Non solo vigili del fuoco, si corre anche per il commissariato di polizia a Cantù.
“In meno di tre mesi – dichiara il Sottosegretario al Ministero dell’Interno, Nicola Molteni durante un recente incontro in prefettura – abbiamo ottenuto l’istituzione del presidio comasco da parte del Comitato nazionale sicurezza e il decreto del Ministro dell’Interno con la certificazione di legittimità da parte della Corte dei Conti.

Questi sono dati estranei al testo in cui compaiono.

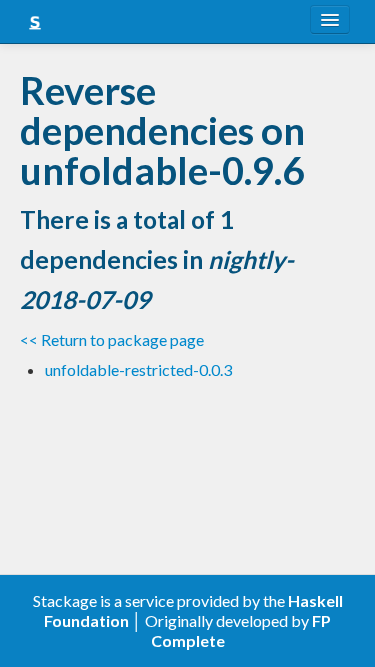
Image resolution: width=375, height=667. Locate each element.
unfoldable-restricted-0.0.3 (138, 369)
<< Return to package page (112, 339)
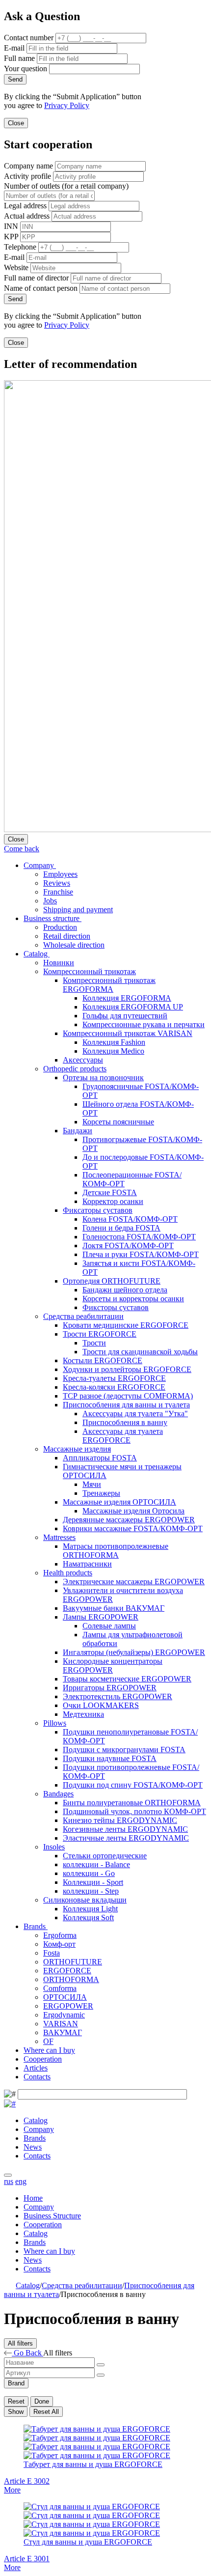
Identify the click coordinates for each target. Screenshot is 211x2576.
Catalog (37, 954)
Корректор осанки (112, 1201)
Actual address (27, 216)
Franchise (58, 892)
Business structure (52, 918)
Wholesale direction (74, 945)
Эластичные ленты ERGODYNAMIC (126, 1838)
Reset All (46, 2411)
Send (15, 79)
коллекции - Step (91, 1891)
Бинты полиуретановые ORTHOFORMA (132, 1802)
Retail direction (66, 936)
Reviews (56, 883)
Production (60, 927)
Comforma (60, 1988)
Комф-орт (59, 1944)
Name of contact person (41, 288)
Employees (60, 874)
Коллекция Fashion (113, 1042)
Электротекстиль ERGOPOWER (117, 1696)
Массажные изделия (77, 1449)
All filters (20, 2343)
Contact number (28, 37)
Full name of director (36, 278)
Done (41, 2401)
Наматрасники (87, 1564)
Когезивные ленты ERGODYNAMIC (125, 1829)
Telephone (20, 247)
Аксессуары (83, 1060)
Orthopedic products (74, 1068)
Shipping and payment (78, 909)
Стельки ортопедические (105, 1855)
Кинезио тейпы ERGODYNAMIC (120, 1820)
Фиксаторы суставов (97, 1210)
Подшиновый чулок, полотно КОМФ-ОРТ (134, 1811)
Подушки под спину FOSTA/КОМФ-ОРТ (133, 1785)
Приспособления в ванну (124, 1422)
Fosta (51, 1953)
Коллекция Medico (113, 1051)
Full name (19, 58)
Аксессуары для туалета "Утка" (135, 1413)
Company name (28, 166)
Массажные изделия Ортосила (133, 1511)
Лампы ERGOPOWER (100, 1617)
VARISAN (60, 2023)
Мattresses (59, 1537)
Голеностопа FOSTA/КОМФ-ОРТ (139, 1236)
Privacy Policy (66, 105)
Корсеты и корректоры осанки (133, 1298)
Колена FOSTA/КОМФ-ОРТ (130, 1219)
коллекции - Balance (96, 1864)
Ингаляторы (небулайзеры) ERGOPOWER (134, 1652)
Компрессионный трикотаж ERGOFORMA (109, 984)
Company (40, 865)
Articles (36, 2068)
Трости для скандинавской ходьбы (140, 1351)
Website (16, 267)
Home (33, 2198)
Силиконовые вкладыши (85, 1900)
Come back (21, 848)
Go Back (27, 2353)
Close (16, 123)
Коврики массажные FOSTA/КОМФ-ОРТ (133, 1528)
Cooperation (43, 2059)
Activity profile (27, 176)
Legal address (25, 205)
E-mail (14, 48)
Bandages (58, 1794)
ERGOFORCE (67, 1970)
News (33, 2147)
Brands (36, 1926)
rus (8, 2181)
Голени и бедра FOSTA (121, 1228)
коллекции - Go (89, 1873)
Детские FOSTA (109, 1192)
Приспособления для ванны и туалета (126, 1404)
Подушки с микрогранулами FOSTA (124, 1749)
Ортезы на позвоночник (103, 1077)
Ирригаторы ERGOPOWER (110, 1687)
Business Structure (52, 2216)
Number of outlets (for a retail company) (66, 186)
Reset (16, 2401)
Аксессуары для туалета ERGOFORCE (122, 1435)
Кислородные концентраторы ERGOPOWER (112, 1665)
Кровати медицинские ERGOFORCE (125, 1325)
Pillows (54, 1723)
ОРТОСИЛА (65, 1997)
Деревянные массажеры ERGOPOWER (129, 1519)
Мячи (91, 1484)
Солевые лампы (109, 1626)
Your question (25, 68)
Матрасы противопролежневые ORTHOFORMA (115, 1550)
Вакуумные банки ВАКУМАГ (113, 1608)
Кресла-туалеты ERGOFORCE (114, 1378)
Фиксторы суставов (115, 1307)
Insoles (54, 1847)
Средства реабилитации (83, 1316)
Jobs (50, 900)
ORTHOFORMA (71, 1979)
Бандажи (77, 1130)
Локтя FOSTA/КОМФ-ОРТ (128, 1245)
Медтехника (83, 1714)
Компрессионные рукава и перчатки (143, 1024)
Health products (67, 1572)
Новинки (58, 962)
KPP (11, 236)
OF (48, 2041)
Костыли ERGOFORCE (102, 1360)
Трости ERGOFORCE (99, 1334)
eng (20, 2181)
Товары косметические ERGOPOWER (127, 1679)
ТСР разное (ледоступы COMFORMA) (128, 1396)
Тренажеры (101, 1493)
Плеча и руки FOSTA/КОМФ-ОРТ (140, 1254)
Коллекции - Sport (93, 1882)
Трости (94, 1343)
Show (16, 2411)
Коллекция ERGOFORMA (126, 998)
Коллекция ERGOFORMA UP (132, 1007)
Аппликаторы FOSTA (100, 1458)
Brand (16, 2383)
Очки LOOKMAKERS (101, 1705)
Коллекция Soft (88, 1917)
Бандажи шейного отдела (124, 1290)
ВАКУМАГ (62, 2032)
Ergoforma (60, 1935)
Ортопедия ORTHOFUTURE (111, 1281)
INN (11, 226)
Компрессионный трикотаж (89, 971)
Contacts (37, 2076)
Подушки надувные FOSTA (110, 1758)
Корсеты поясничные (118, 1122)
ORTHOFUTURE (72, 1962)
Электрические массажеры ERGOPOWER (134, 1581)
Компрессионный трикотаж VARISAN (127, 1033)
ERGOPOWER (68, 2006)
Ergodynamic (64, 2015)
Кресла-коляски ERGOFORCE (114, 1387)
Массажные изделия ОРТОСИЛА (119, 1502)
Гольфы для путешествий (124, 1015)
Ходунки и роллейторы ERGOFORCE (127, 1369)
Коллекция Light (90, 1908)
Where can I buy (49, 2050)
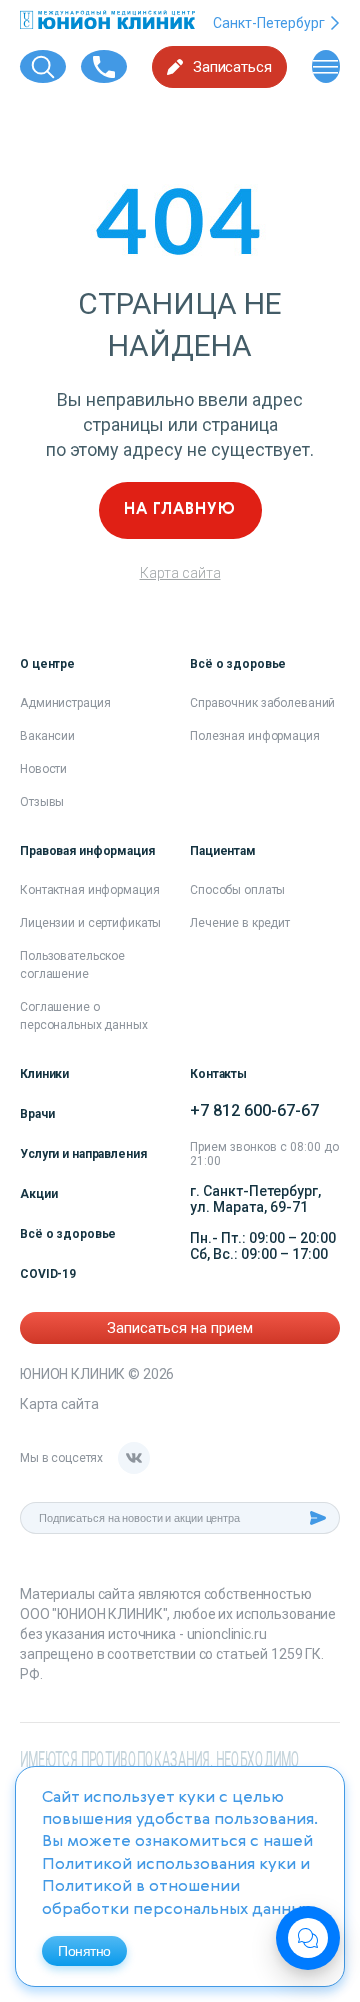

C’è grande soddisfazione – aggiunge – seguiamo passo passo l’iter anche attraverso una cabina di regia per definire in tempi congrui la realizzazione del commissariato”.
“L’insediamento di un presidio della Polizia di Stato a Cantù, su un’area che si estende per circa 200 kmq, comprendendo 29 comuni, contribuirà a garantire una più incisiva azione di vigilanza, insieme all’arma dei Carabinieri, da parte delle Forze di Polizia, corrispondendo a pieno – sottolinea il prefetto di Como, Corrado Conforto Galli – alla crescente domanda di sicurezza che anche i sindaci del territorio hanno a più riprese manifestato”.
Un recente sopralluogo in via Vittorio Veneto 10, futura sede del presidio di Polizia è stata l’occasione per concordare, in linea di massima, gli interventi da attuare, rispettivamente, da parte dell’amministrazione comunale e da parte dell’amministrazione dell’Interno, funzionale alla predisposizione di un’ipotesi progettuale.